§ **Given passage**
____________
What the Treasury found
The programme, called Targeted and Responsible Savings or TARS, was launched in mid-2025. Its work on the South African Social Security Agency has involved large-scale data checks: six million bank accounts analysed and eight million credit bureau checks completed. That process has flagged 291,581 beneficiaries for review.
From those reviews, TARS has led to adjustments on 8,599 Disability and Old-Age grants, and 34,661 grants cancelled. The cancellations generated R36.4 million in savings for the taxpayer. Separately, Treasury says it has identified and stopped R200 million in fraudulent or incorrect payments since last year.
SASSA’s scale and long-running problems
The South African Social Security Agency administers R292.8 billion in social grants annually, supporting what the source describes as tens of millions of the country’s neediest people, including pensioners and parents of young children.
____________
§ **Directions for this task**
Continue the text on Treasury's review of SASSA social grants, picking up after its final sentence.

§ **Information supplied**
____________
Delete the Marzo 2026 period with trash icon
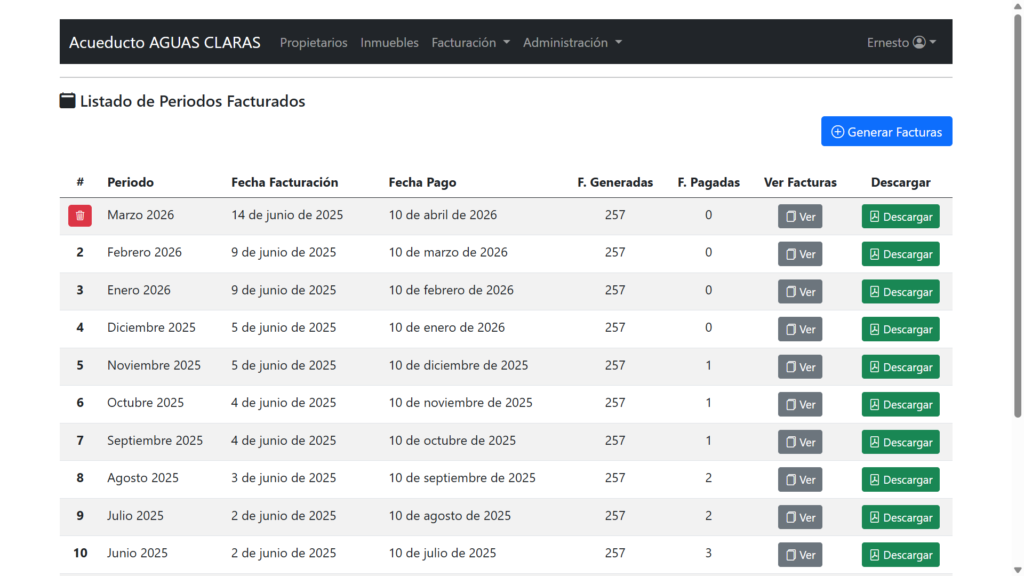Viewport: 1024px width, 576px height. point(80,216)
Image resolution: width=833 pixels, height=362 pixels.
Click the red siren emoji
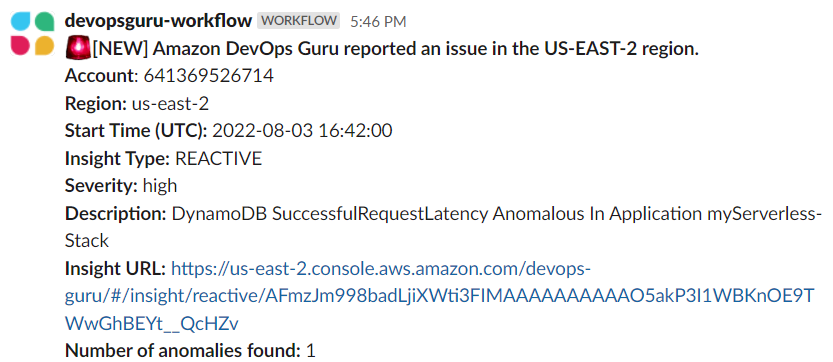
____________
§ **Exercise response**
The system has faced persistent fraud and security issues. The article recalls a 2024 incident in which two university students demonstrated that SASSA’s R370 SRD portal contained security gaps that allowed criminals to apply for and receive grants using the ID numbers of legitimate citizens, locking real people out while fraudsters collected in their name.
Political fallout and wider Treasury targets
SASSA maladministration was a factor in the dismissal of Social Development Minister Sisisi Tolashe in May 2026. The source says Sindisiwe Chikunga has been appointed acting minister pending a permanent replacement.
Finance Minister Enoch Godongwana has set a broader target of R6.7 billion in savings to be identified across underperforming government programmes. So far, TARS has been applied to SASSA and the public transport network.
What comes next
The Treasury’s data-led approach has produced measurable recoveries and cancellations, but in the context of a R292.8 billion grants system the figures recovered so far remain a small fraction of total spending. The flagged cases will require further review to determine final outcomes for individual beneficiaries and any additional savings.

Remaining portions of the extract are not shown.